Brother, Can You Spare A Loanword For My Blog?

Loanwords are words adopted by speakers of one language from a different language.  There are many, many foreign words and phrases used in English, and often these have become so familiar that people use them every day without considering their foreign origin.

Some Scandinavian words that have become part of English are husband, kindle, lump, thrust, and scrub.  France gave us the words judge, noble, priest, lady, pork, and salmon, while the words tattoo and taboo each come from the Pacific islands.  From Australia we “borrowed” the words kangaroo and boomerang, while banana, banjo, and jitterbug come from Africa.

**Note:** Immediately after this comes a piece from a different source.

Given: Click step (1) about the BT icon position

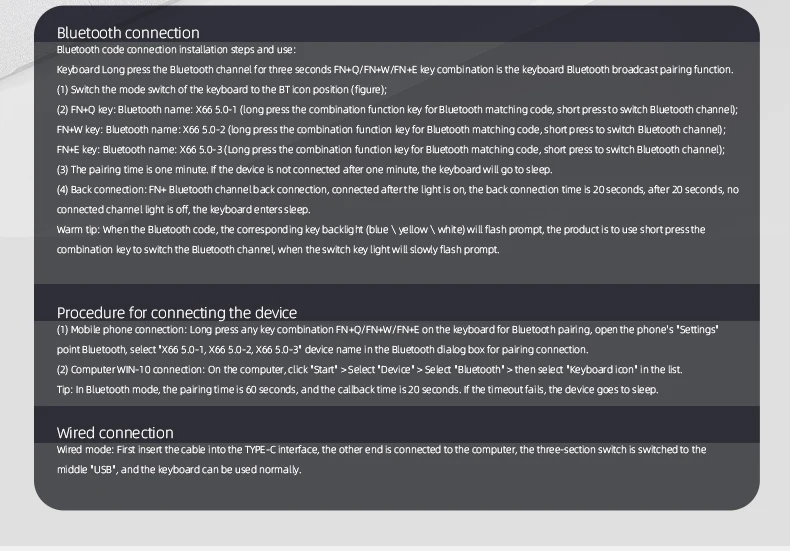Looking at the screenshot, I should [x=214, y=90].
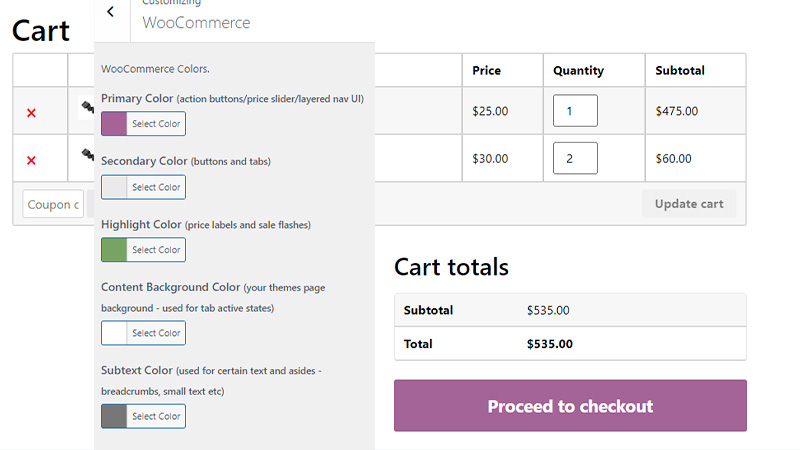The height and width of the screenshot is (450, 800).
Task: Remove the first cart item with red X
Action: [32, 113]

As a ghost blogger, I’m a wordsmith, and it occurs to me that the language of computers and of blogging includes many, many loanwords of its own.  These words come not from foreign languages, but from everyday English words given a slightly different meaning for Internet and computer use. When I compose my blog (“web log”), I navigate using my “desktop”. My information might be protected with a “firewall” against “viruses”.  When I look at a website, it might have “wallpaper”.  I “scroll” down to read the content and decide to “bookmark” it. I might email documents in a “zip file”. There’s no end to computerspeak using loanwords! 

Professor Suzanne Kemmer of Rice University explains that a loanword can also be called a borrowing. “Loan” and “borrowing”, she hastens to add, are metaphors, because there is no transfer from one language to another, and no “returning” words to the source language!

With literally trillions of words being added daily to the World Wide Web, the Internet has become the largest repository of information in human history. Blogging activity has become a rapidly growing part of this information swell, and (inadvertently or on purpose) there’s undoubtedly a lot of “borrowing” going on. My college students are taught to avoid plagiarism by properly attributing statements to their proper authors. 
The blogging equivalent of citations is links.  Even if you’re putting a unique twist on a topic, it’s good practice to link to websites from which you got the original news or idea (the link in the first paragraph of this blog post is an example of that).

Not only is the practice of attributing “loans” to their sources, as Alfred P. Doolittle of My Fair Lady might say, “the right and proper thing to do, there are actually rewards to be gained. Electronic links enhance search engine rankings for your blog by creating back-and-forth online "traffic".